I had an email the other day that said that the password for my Gardeners’ World subscription had been ‘involved in a data breach’ and I should change it immediately. I don’t know why anyone would try to hack into my Gardeners’ World Magazine account – all I do is buy seeds and occasionally add a comment under one of Monty Don’s articles – but I tried to do as I was told. I put in GerryMeadow and it told me ‘Password not recognized’, so I asked to change my password, and tried to change it to GerryMeadow and it said, ‘Your new password cannot be the same as your previous password’, which didn’t make any sense at all, and so I have simply had to cancel my subscription.
Ibrahim sent Paul all sorts of questions about Holly and Nick, and wrote down the answers in a database. In the end he came up with a list of twenty possible codes that he thought might open the safe. ‘I can say with some confidence it is one of these numbers,’ he said.

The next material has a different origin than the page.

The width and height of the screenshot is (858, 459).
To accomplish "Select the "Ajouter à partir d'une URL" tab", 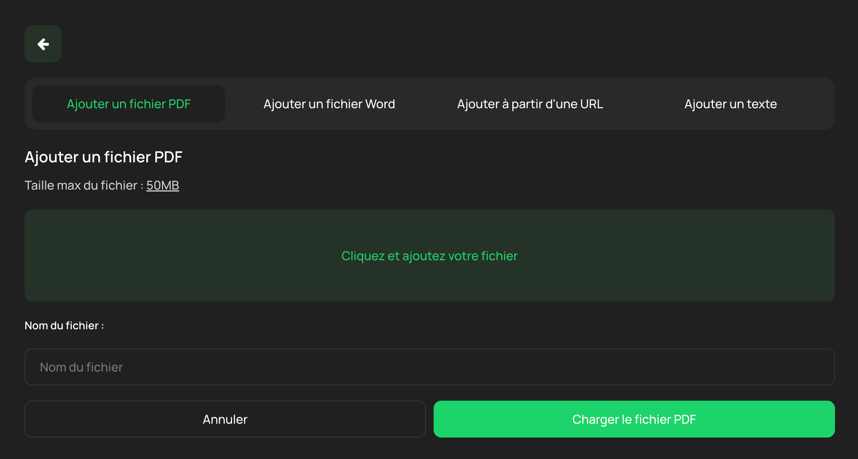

And, I’ll give Ibrahim this, he did say it with some confidence.
In the end Elizabeth got the better of him, and you could see he was disappointed. Imagine how furious he would be if I cracked Nick Silver’s code. It would be like Venezuela all over again.
How clever though. The phone number was the code. Jamie Usher was a fraudster, but he had absolutely no connection to Holly other than six random digits.
If I’d known when we met him that he was a fraudster, I would have asked him why someone was trying to hack into my Gardeners’ World account. Or maybe ask him to look up my password for me.